Album review: 2120 South Michigan Ave./George Thorogood & The Destroyers

Posted: January 9, 2012 in Album review: rock

Keith Richards once said: ”The difference between us (The Rolling Stones) and the Beatles is that we see Chuck Berry as a blues artist and they see him as a rock’n’roll artist.” Even though George Thorogood’s new album, 2120 South Michigan Ave., is a tribute to the great blues label, Chess Records (probably the birthplace of urban blues), you can hear George’s great big rock and roll heart beating though it all.

Best known for 1982’s “Bad To The Bone” (like Dire Strait’s “Sultans of Swing”, a fresh breath of rootsy, analogue air in the synthy sparkle of early 80s radio), Thorogood, together with his band The Destroyers, has always erred on the side of wild abandon. Recalling the frenzied excitement of early rock’n’roll and “jump” music, Thorogood’s music can be summed up by his slide guitar style – filthy, noisy and off-the-dial. Perfect for rock’n’roll, a music (to quote Keith Richards again) “for the neck down”.

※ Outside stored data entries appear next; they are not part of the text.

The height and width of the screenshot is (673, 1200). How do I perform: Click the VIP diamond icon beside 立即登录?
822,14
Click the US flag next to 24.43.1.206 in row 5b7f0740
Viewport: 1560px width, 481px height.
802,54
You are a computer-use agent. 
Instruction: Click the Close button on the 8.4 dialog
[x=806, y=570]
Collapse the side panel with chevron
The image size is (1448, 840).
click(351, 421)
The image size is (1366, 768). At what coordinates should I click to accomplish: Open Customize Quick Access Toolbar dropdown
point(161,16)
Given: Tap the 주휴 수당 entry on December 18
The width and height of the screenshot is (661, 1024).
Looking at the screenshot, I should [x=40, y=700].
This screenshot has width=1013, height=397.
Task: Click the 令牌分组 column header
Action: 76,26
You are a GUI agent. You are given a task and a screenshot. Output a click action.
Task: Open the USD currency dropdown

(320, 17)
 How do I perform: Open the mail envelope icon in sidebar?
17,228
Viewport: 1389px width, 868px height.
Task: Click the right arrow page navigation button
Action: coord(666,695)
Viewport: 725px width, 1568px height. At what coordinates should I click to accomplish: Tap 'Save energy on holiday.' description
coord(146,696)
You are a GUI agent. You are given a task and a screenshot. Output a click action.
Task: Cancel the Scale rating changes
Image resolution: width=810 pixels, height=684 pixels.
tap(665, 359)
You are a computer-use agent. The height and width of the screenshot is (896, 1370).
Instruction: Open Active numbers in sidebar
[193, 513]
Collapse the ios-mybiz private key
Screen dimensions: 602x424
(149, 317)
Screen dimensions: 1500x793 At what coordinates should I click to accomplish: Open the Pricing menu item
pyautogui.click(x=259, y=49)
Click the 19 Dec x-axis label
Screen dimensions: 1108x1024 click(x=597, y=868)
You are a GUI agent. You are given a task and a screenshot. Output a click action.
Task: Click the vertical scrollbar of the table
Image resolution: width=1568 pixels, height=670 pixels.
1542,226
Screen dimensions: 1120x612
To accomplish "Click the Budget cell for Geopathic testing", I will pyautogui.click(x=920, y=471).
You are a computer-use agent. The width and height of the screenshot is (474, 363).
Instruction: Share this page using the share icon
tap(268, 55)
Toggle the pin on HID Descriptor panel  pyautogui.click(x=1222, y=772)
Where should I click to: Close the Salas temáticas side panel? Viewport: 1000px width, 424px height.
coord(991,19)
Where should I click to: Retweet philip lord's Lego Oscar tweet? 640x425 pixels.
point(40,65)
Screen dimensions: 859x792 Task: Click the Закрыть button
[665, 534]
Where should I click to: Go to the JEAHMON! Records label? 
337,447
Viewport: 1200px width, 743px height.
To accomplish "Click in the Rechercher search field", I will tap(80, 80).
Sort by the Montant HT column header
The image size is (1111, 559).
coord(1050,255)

On his 15th album, the US rocker pays tribute to so many of the earth-shaking artists who recorded for Chess (the title 2120 South Michigan Ave. is Chess’s Chicago address): the master songwriter and bassist Willie Dixon, the great Bo Diddley, the twin colossi Muddy Waters and Howlin’ Wolf (artists without whose music we would not have Led Zeppelin or The Stones) and the genius poet Chuck Berry (the artist without whose music we would probably not have rock music at all). Thorogood and his producer, Grammy winner Tom Hambridge have picked some of the finest Chess sides to cover – Dixon’s chilling “Seventh Son” and sexually blatant “Help Me”, Muddy’s “Two Trains Running” (with it’s surreal yet lived-in lyric) and the J B Lenoir pearl “Talk To Your Daughter”. The humour, wisdom and deep feeling that abounds in these songs is unmatched in blues (and much pop and rock songwriting) to this day – a rich mine to dig, George!

Original Chess artist and still-vital grandmaster, Buddy Guy helps out on “Hi-Heel Sneakers” – his needling, wheedling Strat tone leavening The Destroyers gym-built thud. Never a great band for subtle colours (well, they are called the Destroyers, not the Ironic Ponderers), the band’s muscle can at times overload the natural swing of these blues grooves. To my ears, the best blues here are the three songs where a guest steps in, toning down proceedings – apart from the Buddy Guy tune, “My Babe” and the Rolling Stones instrumental “2120 South Michigan Ave” feature the startlingly atmospheric blues-harp of virtuoso Charlie Musselwhite.

Which doesn’t mean The Destroyers’ patented trajectory is wasted here. On Chuck Berry’s “Let It Rock” (pretty much a rockin’ rewrite of “John B Goode”) the band hurtles down that train track with the brakes off and the whistle howling, giving Thorogood cause to take it all out on his guitar. Exciting stuff and as “live” sounding as you will hear this year.

2120 South Michigan Ave. is a fun ride. It is also a tasty sampler of the excitement and energy that early rock’n’roll artists like Chuck Berry and Elvis leached out of the wild blues of Howlin’ Wolf and Little Walter, who came before at Chess. Too much blues today has been kidnapped by purists who bleed it white before stuffing it and displaying it under glass. Young bands such as the White Stripes and The Jon Spencer Blues Explosion have helped juice it up again. Check out this album for a rockin’ time and a nice hot shot of that juice.